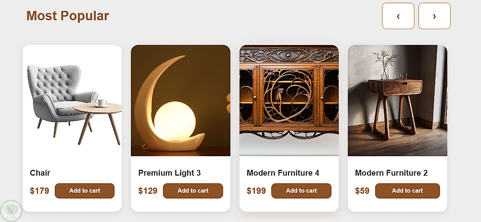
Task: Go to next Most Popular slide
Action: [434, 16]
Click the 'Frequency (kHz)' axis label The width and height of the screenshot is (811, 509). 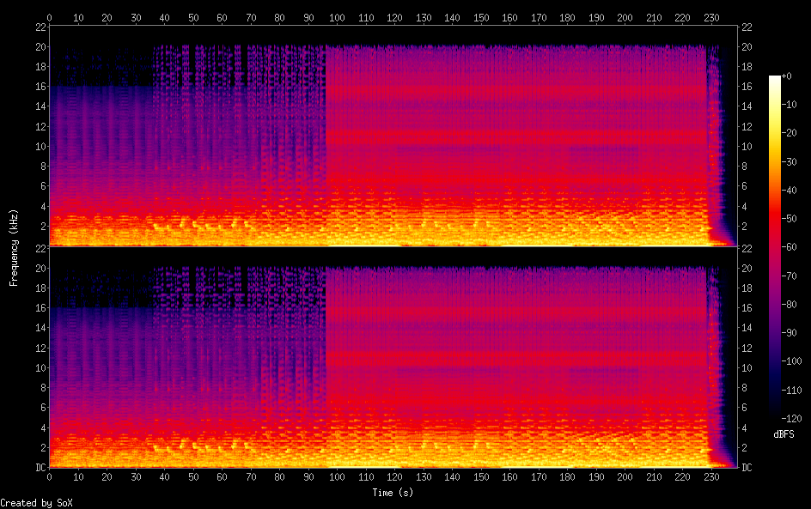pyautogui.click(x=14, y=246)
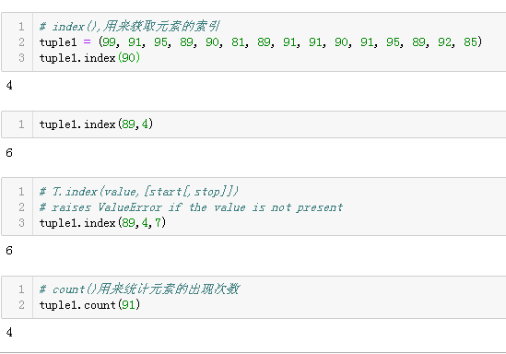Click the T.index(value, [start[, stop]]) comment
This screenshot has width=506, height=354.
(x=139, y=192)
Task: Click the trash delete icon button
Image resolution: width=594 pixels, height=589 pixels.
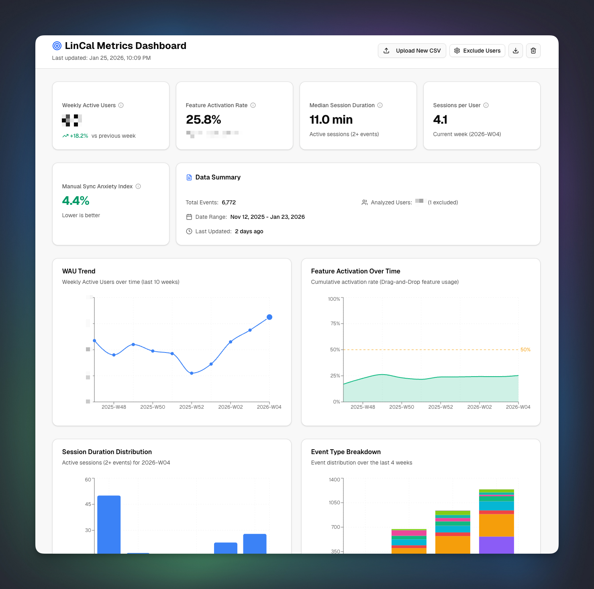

★ ★ ★ ★ ★ ★ ★

## PROBLEM DESCRIPTION
Copy out exactly the lines between the line containing "Task: Click the trash delete icon button" and the end of the entries, including both, and leave the pictures behind.

## OUTPUT OF THE TASK
Task: Click the trash delete icon button
Image resolution: width=594 pixels, height=589 pixels.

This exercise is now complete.